So what might work instead? Let's throw out a few suggestions:
- Put the bongo drums away. I have talked to people about the spectacle in Madison and one unmistakable conclusion that people have made is this: there's no way that such behavior would be tolerated in the private sector. While there's some sympathy out there, it has its limits. Self-indulgence is not a pretty thing.
- Go home. To the extent that the protestors weren't college students or hessians from Chicago and elsewhere, there was never a reason for anyone to overtake the state Capitol. No matter how well-intentioned a group of people might be, no one likes a mob.

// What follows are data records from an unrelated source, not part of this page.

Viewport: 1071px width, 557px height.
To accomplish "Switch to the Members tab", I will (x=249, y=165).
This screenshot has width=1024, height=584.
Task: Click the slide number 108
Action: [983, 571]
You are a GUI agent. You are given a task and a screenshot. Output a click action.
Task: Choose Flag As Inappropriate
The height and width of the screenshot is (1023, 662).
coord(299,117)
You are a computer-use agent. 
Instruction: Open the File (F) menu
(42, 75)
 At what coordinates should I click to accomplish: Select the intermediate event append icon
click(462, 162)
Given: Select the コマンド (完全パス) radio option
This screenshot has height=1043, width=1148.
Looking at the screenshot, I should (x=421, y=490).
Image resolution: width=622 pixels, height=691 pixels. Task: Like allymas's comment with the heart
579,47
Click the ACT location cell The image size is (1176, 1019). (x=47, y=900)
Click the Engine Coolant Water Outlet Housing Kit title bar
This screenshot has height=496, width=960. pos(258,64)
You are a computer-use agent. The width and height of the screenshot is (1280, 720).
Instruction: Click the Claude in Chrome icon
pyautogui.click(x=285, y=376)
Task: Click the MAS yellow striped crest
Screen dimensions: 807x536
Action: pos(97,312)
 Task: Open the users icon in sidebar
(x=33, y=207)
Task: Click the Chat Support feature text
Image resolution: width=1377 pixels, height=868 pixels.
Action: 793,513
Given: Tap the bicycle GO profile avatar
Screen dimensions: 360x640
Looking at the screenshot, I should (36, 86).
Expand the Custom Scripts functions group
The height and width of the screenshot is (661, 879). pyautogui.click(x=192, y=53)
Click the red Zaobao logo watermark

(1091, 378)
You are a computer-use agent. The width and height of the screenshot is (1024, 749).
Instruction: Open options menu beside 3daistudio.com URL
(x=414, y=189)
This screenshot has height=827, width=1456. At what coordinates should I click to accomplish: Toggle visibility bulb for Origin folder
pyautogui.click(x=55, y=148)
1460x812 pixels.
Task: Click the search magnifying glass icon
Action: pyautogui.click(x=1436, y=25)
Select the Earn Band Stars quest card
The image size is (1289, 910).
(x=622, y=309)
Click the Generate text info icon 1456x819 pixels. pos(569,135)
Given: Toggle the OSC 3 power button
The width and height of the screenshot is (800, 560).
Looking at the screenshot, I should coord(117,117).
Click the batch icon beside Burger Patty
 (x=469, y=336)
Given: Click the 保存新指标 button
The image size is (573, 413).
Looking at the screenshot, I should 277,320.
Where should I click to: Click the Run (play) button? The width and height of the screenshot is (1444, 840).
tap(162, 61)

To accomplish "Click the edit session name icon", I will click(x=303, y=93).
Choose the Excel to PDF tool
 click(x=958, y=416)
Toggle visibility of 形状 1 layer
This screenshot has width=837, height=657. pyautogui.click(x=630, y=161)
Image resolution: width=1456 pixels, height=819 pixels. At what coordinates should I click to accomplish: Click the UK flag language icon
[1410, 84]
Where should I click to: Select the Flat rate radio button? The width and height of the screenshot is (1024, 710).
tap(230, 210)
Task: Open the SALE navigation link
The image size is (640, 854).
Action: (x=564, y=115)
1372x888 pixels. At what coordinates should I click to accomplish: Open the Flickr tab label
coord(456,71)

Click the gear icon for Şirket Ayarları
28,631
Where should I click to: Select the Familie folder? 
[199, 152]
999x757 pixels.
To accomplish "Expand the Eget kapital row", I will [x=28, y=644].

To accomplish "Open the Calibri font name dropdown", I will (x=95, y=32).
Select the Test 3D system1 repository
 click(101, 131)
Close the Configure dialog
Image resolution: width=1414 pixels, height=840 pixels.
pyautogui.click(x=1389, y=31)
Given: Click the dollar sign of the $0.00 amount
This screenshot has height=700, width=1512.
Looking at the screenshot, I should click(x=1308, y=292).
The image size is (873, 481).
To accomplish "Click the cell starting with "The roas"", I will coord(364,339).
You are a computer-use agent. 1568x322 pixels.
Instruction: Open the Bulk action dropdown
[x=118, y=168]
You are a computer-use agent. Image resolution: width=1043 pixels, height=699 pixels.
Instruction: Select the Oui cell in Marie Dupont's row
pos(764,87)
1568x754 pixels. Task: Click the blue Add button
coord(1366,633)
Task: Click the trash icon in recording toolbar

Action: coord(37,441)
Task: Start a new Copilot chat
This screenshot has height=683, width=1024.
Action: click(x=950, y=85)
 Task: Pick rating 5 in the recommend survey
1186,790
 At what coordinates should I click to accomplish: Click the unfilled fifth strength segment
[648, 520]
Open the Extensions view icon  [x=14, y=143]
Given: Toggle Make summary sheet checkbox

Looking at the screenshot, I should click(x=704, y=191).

- Get back to work. I sense that at least some public sector workers are going to draw precisely the wrong conclusion from what happened and will use some of the classic maneuvers we see from organized labor -- you'll see people slowing down their efforts, doing less, etc. That's precisely the wrong way to influence public opinion. If public sector workers go out and demonstrate their professionalism and stop complaining about how terrible Scott Walker is, they'll have better results in building lasting support.
- Take a look around. No matter how the news media report it, the economy is not surging right now. There are still a lot of people who are looking for work, or who have taken jobs that don't pay nearly as well as the jobs they have lost. There are a lot of people who are having to get by on less these days, even as prices on food and gasoline continue to rise. If public workers are willing to take one for the team, so to speak, they'll garner considerably more goodwill. Rightly or wrongly, at this time there's an adversarial tone to the debate. That has to end.